> [Required work] In the listing that follows, locate the line containing "You are a computer-use agent." and the line containing "This screenshot has height=351, width=351.". Retype exactly those two lines and every line between them, and nothing more.

> [Supplied data]
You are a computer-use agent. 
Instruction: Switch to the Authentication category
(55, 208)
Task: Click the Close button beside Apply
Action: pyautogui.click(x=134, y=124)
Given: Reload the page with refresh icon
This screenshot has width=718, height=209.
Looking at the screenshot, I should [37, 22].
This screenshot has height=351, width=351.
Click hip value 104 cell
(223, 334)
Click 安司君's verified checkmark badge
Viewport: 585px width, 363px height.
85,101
==
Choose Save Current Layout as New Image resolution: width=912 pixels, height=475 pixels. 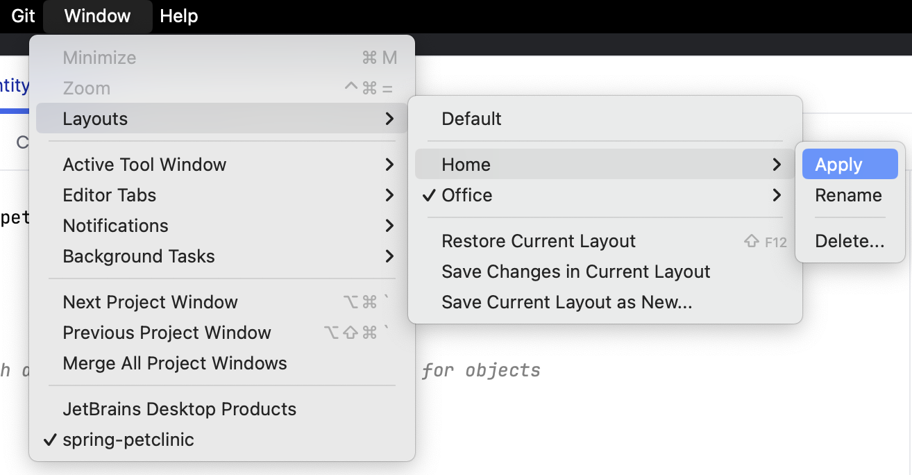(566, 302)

> [Final answer]
You are a computer-use agent. 
Instruction: Switch to the Authentication category
(55, 208)
Task: Click the Close button beside Apply
Action: pyautogui.click(x=134, y=124)
Given: Reload the page with refresh icon
This screenshot has width=718, height=209.
Looking at the screenshot, I should [37, 22].
This screenshot has height=351, width=351.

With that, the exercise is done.